Ausserdem: Konsens. Konsens ist gut und wichtig. Konsens im großen, politischen, demokratischen Sinne wird aber nie zu großen Veränderungen führen. Das ist zum einen gut, zum anderen schlecht. Denn Konsens verhindert im schlimmsten Fall, dass ein Problem tatsächlich gelöst wird, sondern bewirkt stattdessen, dass nur die Symptome behandelt werden. Denn wolle mensch ein Problem tatsächlich lösen, müsste mensch dabei eventuell einige grundlegende Dinge ändern, gegen deren Änderung wiederum diejenigen Menschen sich wehren, die vom besagten Problem vielleicht profitieren. Oder anders ausgedrückt: Ein Konsens versucht ein Omelett zu machen, ohne dabei Eier zu zerschlagen.

Via Flickr, by brtsergio

"Eier, wir brauchen Eier!" - Oliver KahnIch wollte niemandem Hunger machen, deswegen habe ich auf Symbolfotos von extrem appetitlichen Omeletts verzichtet.

Im besten Fall gibt ein Konsens die Möglichkeit, die Verhältnisse grundlegend zu ändern, denn diese Änderung würde dann zumindest auf einer breiten, weil mehrheitlichen Basis stehen. Dafür müsste man sich aber der defizitären Aspekte der Verhältnisse bewusst sein und diese tatsächlich ändern wollen. In Zeiten wie unseren aber, profitieren viele Menschen nicht nur von den defizitären Aspekten des – ich sag’s jetzt mal – Kapitalismus, sondern haben gleichzeitig auch die Macht inne, diese Aspekte zu verändern. Wie also soll dieser Konsens aussehen, bei welchem die Profiteure des Schlechten das Schlechte beseitigen müssen? Nein, die Mächtigen werden immer nur beschwichtigen, nie ein Problem tatsächlich lösen, egal wie toll dieser Konsens nun ist. Solange Macht und Wohlstand aneinander gekoppelt sind, wird all das Schlechte, welches aus Armut und damit einem gesellschaftlichen Ungleichgewicht erwächst, nicht bekämpft werden werden können. Denn das Schlechte am Kapitalismus sitzt ziemlich tief. Das Schlechte am Kapitalismus ist ja leider der Kapitalismus selbst.

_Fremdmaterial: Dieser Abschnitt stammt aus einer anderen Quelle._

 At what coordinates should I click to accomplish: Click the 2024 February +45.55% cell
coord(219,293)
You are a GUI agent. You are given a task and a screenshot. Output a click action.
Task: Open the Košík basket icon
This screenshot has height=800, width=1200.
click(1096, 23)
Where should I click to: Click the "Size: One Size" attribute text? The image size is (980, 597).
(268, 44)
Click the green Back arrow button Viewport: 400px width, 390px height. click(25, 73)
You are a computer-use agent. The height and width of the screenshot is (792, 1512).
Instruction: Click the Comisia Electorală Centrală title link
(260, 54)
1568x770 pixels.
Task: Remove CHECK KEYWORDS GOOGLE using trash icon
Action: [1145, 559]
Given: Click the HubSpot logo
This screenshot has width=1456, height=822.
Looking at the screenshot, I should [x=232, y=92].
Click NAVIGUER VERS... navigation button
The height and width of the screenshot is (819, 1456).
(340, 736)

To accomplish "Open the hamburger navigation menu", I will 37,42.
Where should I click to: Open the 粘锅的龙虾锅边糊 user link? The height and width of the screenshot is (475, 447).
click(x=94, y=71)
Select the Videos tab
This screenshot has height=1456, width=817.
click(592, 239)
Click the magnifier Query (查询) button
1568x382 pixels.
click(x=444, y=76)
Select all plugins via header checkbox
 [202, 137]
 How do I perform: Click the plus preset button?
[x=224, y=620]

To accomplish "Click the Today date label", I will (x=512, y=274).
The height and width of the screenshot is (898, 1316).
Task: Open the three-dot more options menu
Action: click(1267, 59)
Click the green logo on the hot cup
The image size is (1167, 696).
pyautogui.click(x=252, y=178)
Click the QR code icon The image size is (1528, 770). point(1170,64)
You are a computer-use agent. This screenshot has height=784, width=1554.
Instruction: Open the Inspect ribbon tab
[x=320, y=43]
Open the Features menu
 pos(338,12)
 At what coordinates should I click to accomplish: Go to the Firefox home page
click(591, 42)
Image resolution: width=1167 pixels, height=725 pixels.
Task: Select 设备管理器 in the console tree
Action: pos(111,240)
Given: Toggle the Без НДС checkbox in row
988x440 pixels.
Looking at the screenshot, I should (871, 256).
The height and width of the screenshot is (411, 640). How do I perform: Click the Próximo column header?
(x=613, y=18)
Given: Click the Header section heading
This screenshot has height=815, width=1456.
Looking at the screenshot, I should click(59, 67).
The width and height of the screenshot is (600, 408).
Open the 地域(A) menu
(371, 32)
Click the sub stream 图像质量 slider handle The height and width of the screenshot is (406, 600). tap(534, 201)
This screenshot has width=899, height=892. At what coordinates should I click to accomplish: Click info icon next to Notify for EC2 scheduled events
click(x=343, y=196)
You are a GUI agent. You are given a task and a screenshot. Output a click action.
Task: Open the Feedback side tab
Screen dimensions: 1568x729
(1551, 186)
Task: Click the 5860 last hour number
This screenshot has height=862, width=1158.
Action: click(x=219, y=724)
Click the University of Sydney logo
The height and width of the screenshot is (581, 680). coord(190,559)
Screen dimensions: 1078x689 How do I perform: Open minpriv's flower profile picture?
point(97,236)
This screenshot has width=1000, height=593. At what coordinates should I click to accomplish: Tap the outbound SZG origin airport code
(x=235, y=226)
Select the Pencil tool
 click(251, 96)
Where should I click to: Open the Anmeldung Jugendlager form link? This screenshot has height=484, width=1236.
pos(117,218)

Dabei hätte eine GroKo die Möglichkeiten, etwas zu bewegen. Aber Koalitionen zwischen zwei VoPas, wie die von SPD und CDU, schaffen meist nicht die großen Sprünge, zu denen sie eigentlich fähig wären. Denn mit einer so großen Mehrheit ließen sich einige Dinge ändern. Dies würde aber eventuell bedeuten, einigen Profiteuren des Ungleichgewichts vor den Kopf zu stoßen. Damit, so die Befürchtung der VoPas, besteht aber die Gefahr des Stimmenverlustes bei der nächsten Wahl und somit das Ende der politischen Ämter vieler Politiker*innen. Oft haben diese Politiker*innen aber kaum noch etwas anderes als ihre politische Karriere, sie stehen somit bei einem Mandatsverlust mehr oder weniger vor demselben Abgrund vor dem auch alle anderen Menschen stehen die ihren Job verlieren. Nur, dass bei manchen Politiker*innen dieser Abgrund etwas sanfter gepolstert ist. Das sollte eigentlich wieder zu mehr Risikobereitschaft führen. Tut es aber nicht.

Via Flickr, by nao-cha

cats don't careStattdessen sitzt mensch dann gerne mal in der Sonne. 

Halten wir also fest: Die GroKo ist nicht nur vom scheinheiligen Programm her (Rente mit 63, die keinem nützt, Mindestlohn der zu spät kommt, PKW-Maut NUR FÜR AUSLÄNDER!), sondern auch ganz strukturell eine GroKo From Hell. Das konnte übrigens auch Twitter nicht abkürzen. So wurde dann von einigen der fast ausladende Hashtag #GroKoFromHell geprägt. Allerdings nur selten benutzt, denn der nimmt zu viele Zeichen weg, in denen mensch mehr Abkürzungen hätte nutzen können. Ach. Twitter.

*Manfred G. Schmidt, Wörterbuch zur Politik, Stuttgart 2004. Hach, tut das mal wieder gut. Ich hätte nicht gedacht, Quellenangaben jemals zu vermissen.